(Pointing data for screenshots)
╭──

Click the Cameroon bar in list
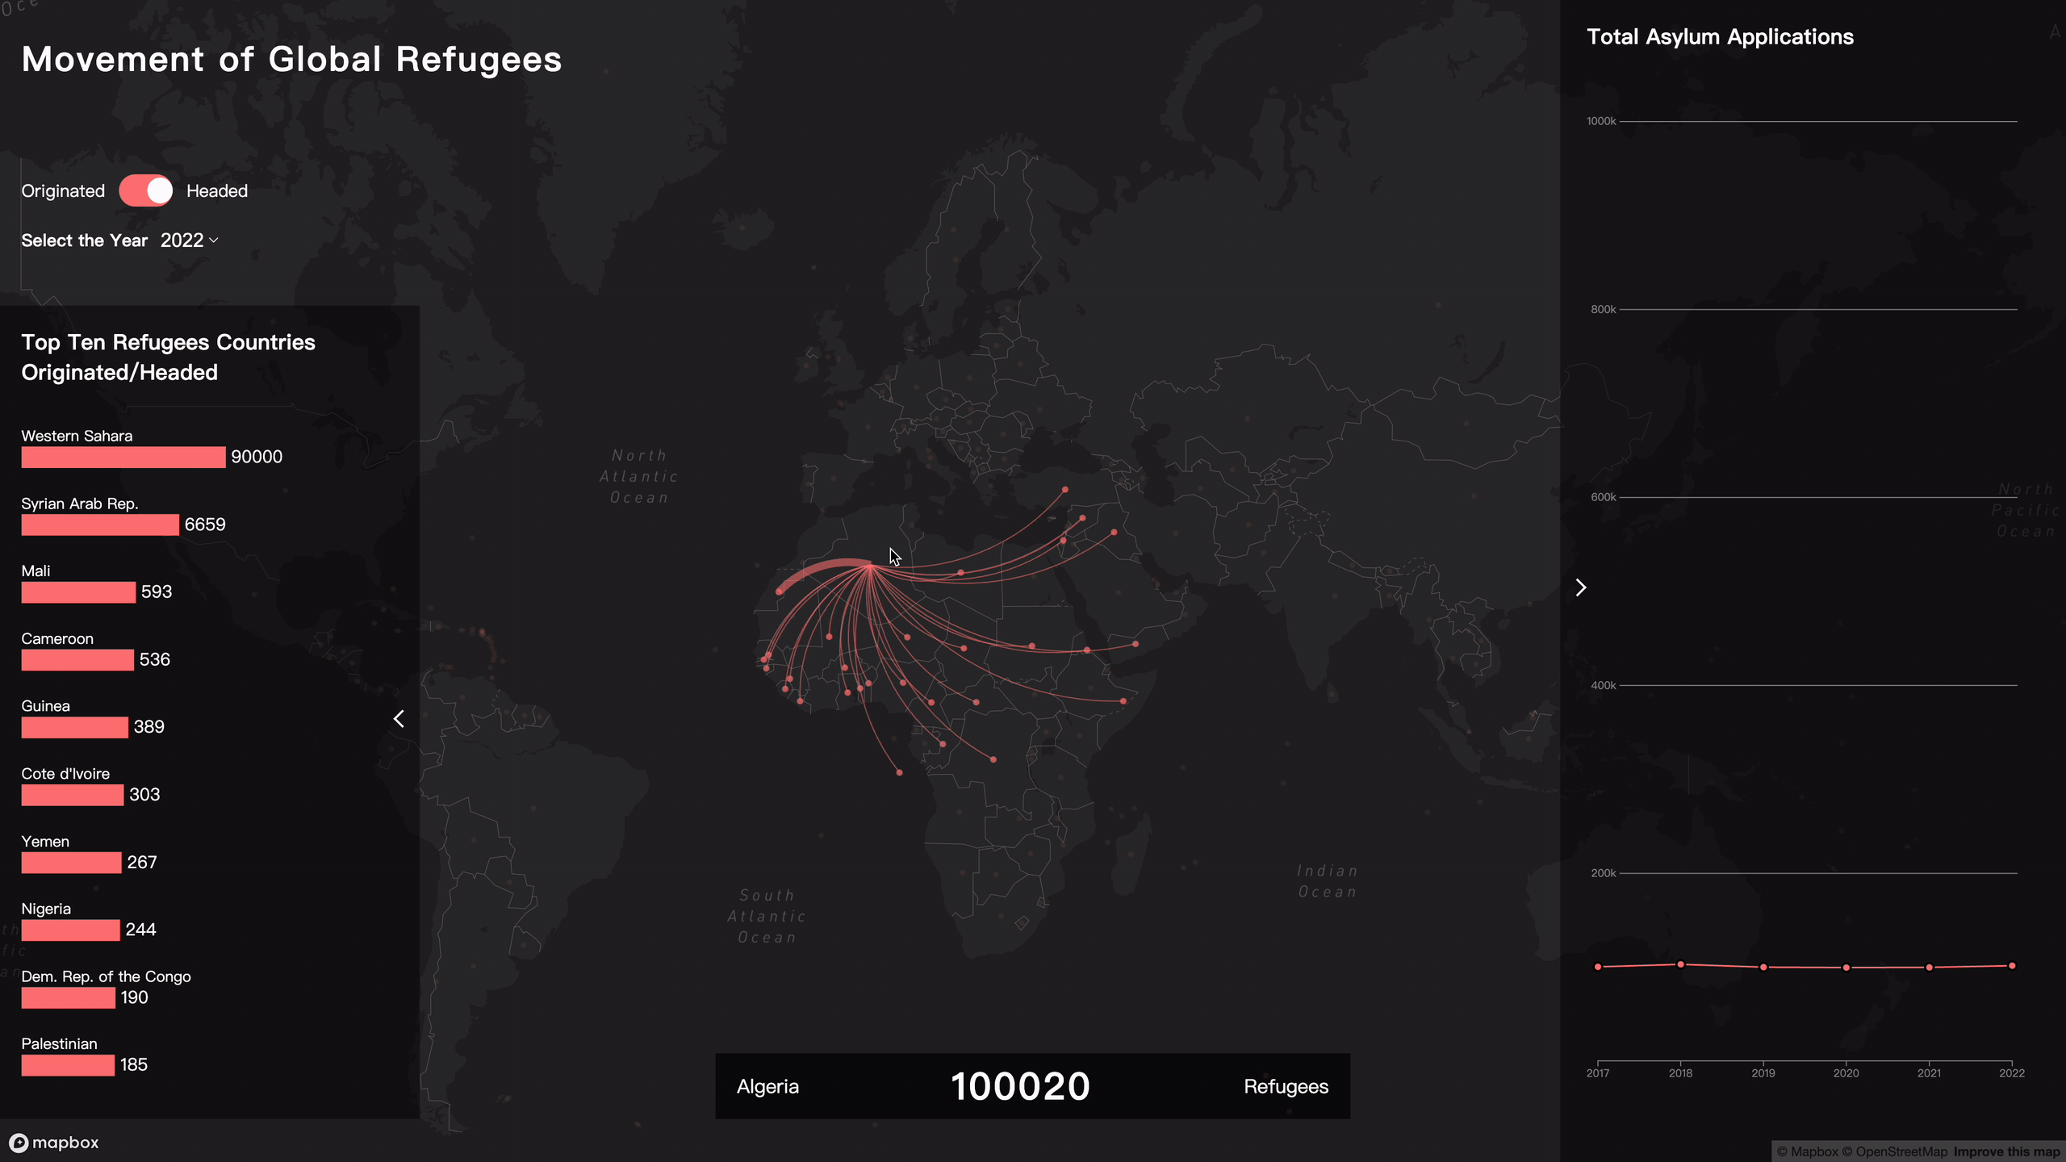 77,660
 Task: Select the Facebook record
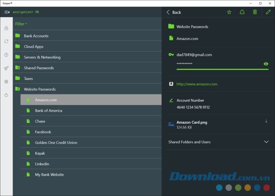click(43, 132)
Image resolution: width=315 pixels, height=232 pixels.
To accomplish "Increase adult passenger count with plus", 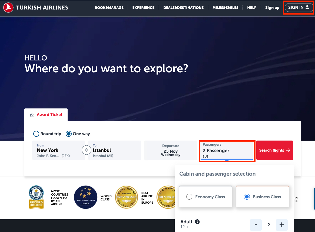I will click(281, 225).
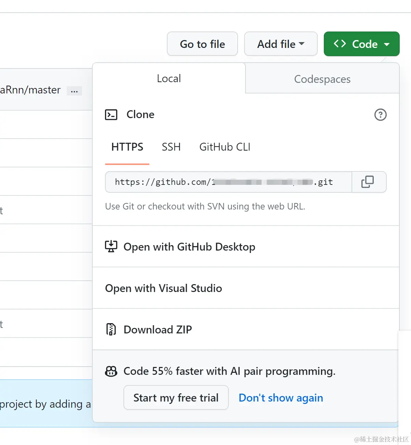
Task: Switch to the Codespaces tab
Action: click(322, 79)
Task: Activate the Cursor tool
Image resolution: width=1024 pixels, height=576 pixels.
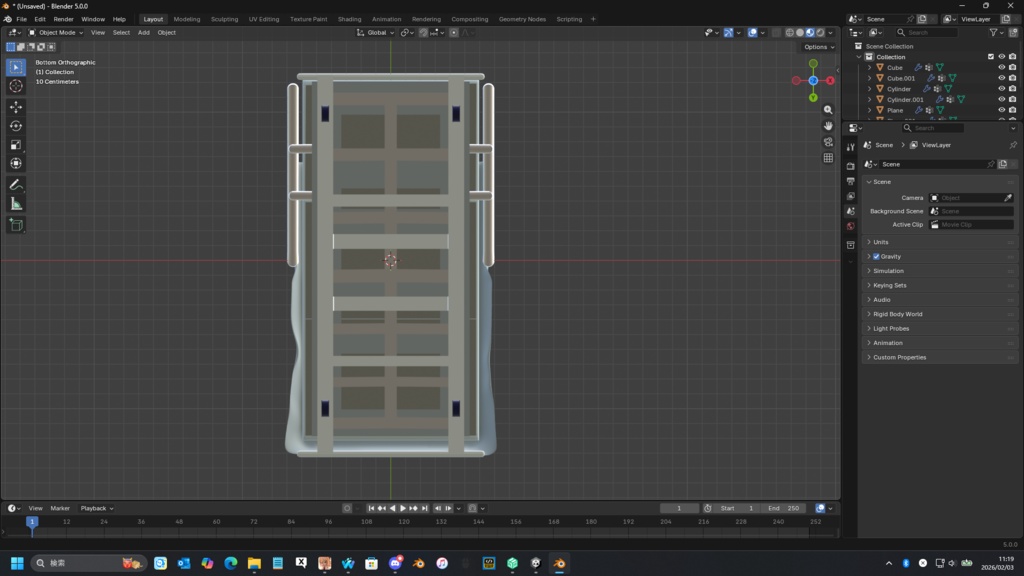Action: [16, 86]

╰──

TASK INSTRUCTIONS:
Swap "Cameroon" for "Ghana" in the listing from its beginning through the line containing "click(43, 132)", inclusive, and return those lines with everything else unchanged. Leave the pictures out of your answer.

REPLY TO THE TASK:
Click the Ghana bar in list
 77,660
 Task: Select the Facebook record
click(43, 132)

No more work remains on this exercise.